Las conocidas lágrimas de felicidad han sido científicamente nombradas como "kama muta". Este término, adoptado por psicólogos de diversas partes del mundo hace poco más de diez años, describe una emoción que surge en momentos de conexión profunda, como un abrazo inesperado, un gesto altruista o un reencuentro conmovedor. Según un análisis de The Times, esta experiencia emocional no solo mejora el bienestar personal, sino que también fortalece los lazos entre las personas en diferentes culturas.

El término "kama muta" proviene del sánscrito y se traduce literalmente como "conmoverse por amor". Su inclusión en el ámbito de la psicología se produjo debido a la necesidad de nombrar una emoción que, aunque se presenta en historias universales y situaciones cotidianas, carecía de una designación clara. Desde 2013, investigadores como Alan Fiske de la Universidad de California en Los Ángeles han estudiado este fenómeno, observando que el llanto en momentos de felicidad no puede ser explicado como una reacción a la tristeza, sino que se origina en una experiencia emocional compartida.

El "kama muta" se manifiesta en diversas situaciones, desde la asistencia a una boda hasta la visualización de videos entrañables de animales en las redes sociales.

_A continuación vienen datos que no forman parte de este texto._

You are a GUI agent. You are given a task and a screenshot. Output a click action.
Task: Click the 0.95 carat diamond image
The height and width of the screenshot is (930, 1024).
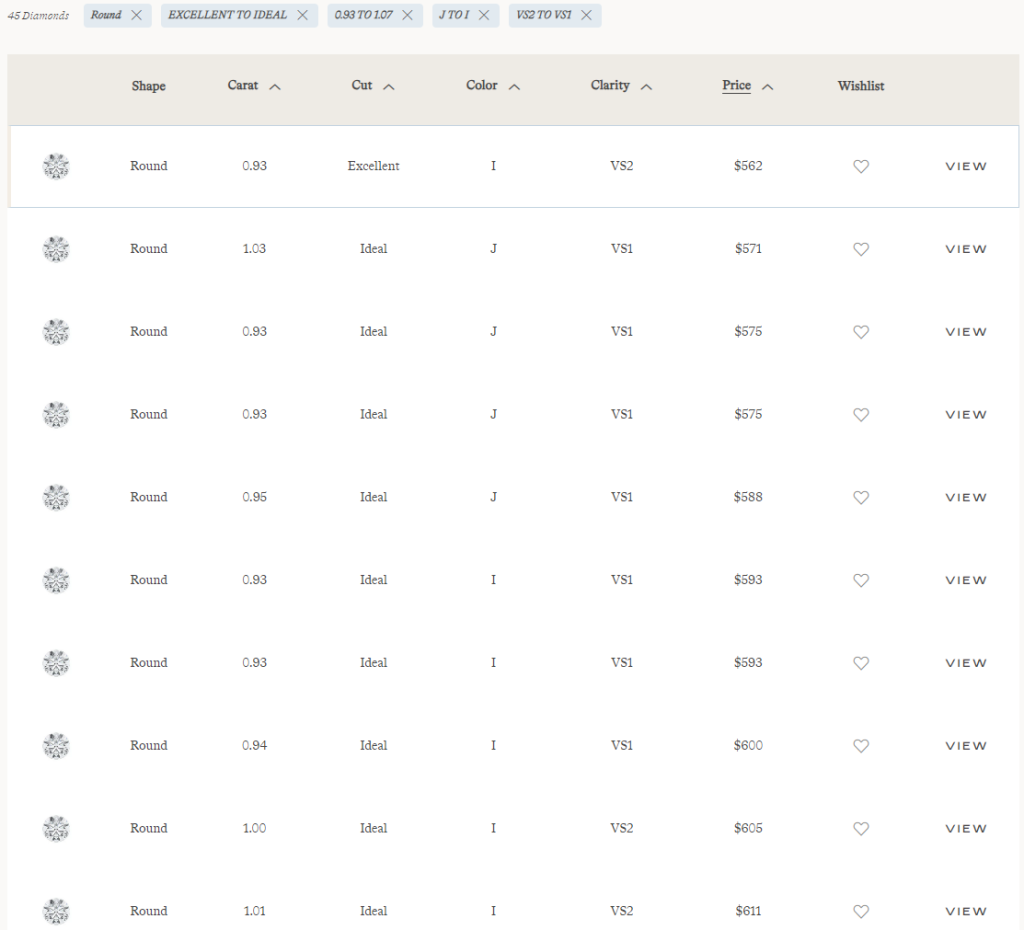click(57, 497)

Los estudios indican que las personas pueden experimentar esta emoción ante escenas tan variadas como gatitos jugando o imágenes del universo. Este estado emocional se caracteriza por sensaciones físicas como nudo en la garganta, escalofríos y una calidez en el pecho. Además, la experiencia de "kama muta" no solo es individual; también fomenta comportamientos prosociales e incrementa la empatía, ya que quienes la experimentan suelen sentir el impulso de realizar gestos de amabilidad hacia los demás.